Hazır “uluslararası arena” demişken, Çözüm Süreci’ aleyhine işleyen bir diğer temel etkeni de belirtmeliyiz. Bu etken, sürecin iç değil, dış dinamikler esas alınarak yürütülmesi gerektiğine dair inanç. Kandil başta olmak üzere, örgüte selam çakan, ondan medet uman tüm çevreler bu inançtalar. Her aşamada böyle fikirler dillendirdiler, hatta Kandil sözcüleri, bir dönem epeyce öne çıkan “İzleme Heyeti”nin yabancı güçler tarafından kurulması gerektiği kanaatindeydi. Şimdi de fikirlerinde bir değişiklik yok; değişen sadece güne uygun, tahrifatçı, menfaatçi söylem. İşte, KCK adına konuşan Zübeyir Aydar’ın söyledikleri:
“Biz ABD kongresinden ve Beyaz Saray’dan Kürt meselesinde çözüm için barışı ön plana çıkaran bir rol oynamalarını istiyoruz. ‘Biz Türkiye’nin dostuyuz, NATO müttefikimizdir’ demesi yetmiyor. Şu anda yaşanan çatışmalar Kürtler ile Türkiye’nin çatışması değildir. Bu çatışmaya ihtiyaç yok, barışa ihtiyaç vardır. Tayyip Erdoğan erken seçim için bu çatışmaları çıkarıyor. Amerika’nın bu gerçeği görmesini istiyoruz. Amerika nasıl Türkler ile diyalog kuruyorsa, bu diyalogları Kürtler ile de kurmasını istiyoruz. Biz ile Türkiye’yi bir masa etrafında yan yana getirmelidirler. Bununla birlikte IŞİD ile savaşta daha büyük rol oynarız. Amerika’nın bunu sağlama imkânları vardır.”

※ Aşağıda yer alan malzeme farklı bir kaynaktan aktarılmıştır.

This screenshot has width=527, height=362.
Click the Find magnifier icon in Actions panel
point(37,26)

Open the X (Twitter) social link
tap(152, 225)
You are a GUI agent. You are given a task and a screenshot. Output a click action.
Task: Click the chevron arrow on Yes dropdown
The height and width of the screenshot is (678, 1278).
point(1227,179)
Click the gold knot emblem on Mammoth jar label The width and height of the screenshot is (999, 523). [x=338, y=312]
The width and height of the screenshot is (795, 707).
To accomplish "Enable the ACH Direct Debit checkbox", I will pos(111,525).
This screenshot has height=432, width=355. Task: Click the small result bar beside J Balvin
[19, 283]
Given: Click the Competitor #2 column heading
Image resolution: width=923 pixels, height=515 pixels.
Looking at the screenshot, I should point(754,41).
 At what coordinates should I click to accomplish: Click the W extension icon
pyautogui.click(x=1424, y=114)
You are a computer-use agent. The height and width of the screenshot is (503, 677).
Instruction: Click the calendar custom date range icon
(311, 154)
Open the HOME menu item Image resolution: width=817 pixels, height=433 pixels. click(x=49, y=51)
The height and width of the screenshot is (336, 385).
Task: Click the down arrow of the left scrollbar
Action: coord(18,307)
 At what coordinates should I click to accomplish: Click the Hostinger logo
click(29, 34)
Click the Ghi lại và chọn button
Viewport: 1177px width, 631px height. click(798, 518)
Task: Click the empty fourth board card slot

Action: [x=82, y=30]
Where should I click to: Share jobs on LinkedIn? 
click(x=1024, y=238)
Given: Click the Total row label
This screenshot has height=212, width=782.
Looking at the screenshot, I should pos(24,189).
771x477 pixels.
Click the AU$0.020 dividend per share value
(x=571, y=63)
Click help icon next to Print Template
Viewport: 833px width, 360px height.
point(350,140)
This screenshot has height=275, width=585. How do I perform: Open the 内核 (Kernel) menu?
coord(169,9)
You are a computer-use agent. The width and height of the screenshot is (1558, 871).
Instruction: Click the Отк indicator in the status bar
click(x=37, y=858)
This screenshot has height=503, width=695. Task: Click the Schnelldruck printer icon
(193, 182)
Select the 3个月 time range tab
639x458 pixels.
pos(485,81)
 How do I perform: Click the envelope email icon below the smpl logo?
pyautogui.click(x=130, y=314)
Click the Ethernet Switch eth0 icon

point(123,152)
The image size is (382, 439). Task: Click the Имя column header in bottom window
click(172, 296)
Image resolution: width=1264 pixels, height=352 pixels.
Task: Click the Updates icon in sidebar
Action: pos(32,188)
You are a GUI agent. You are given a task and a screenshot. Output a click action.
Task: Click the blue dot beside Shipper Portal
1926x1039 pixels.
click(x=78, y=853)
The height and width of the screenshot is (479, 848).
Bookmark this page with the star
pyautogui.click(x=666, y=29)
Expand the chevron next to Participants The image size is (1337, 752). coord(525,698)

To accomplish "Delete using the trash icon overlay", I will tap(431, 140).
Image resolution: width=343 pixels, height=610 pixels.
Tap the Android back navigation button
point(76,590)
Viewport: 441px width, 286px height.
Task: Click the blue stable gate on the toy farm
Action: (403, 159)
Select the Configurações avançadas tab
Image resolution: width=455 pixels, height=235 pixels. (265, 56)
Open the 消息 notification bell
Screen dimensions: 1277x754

HDP Eş Genel Başkanı Demirtaş’ın, geçenlerde Brüksel’de, Ankara’ya baskı yapılması çağrısında bulunması da bu anlayışın gereğiydi. NATO’yu Kuzey Irak’taki PKK hedeflerine yönelik Türk operasyonlarına karşı belirgin bir konum almaya çağıran Demirtaş, yaşananın adil olmayan ve dayanağı bulunmayan bir savaş olduğunu söylüyor. AB’nin ateşkes ve müzakerelerin yeniden başlaması için devreye girmesini istiyor, gelecekte müzakerelere tarafsız bir gözlemcinin de dâhil olması gerektiğini belirterek, bu rolü AB’nin ya da başka bir kurumun üstlenebileceğini kaydediyor.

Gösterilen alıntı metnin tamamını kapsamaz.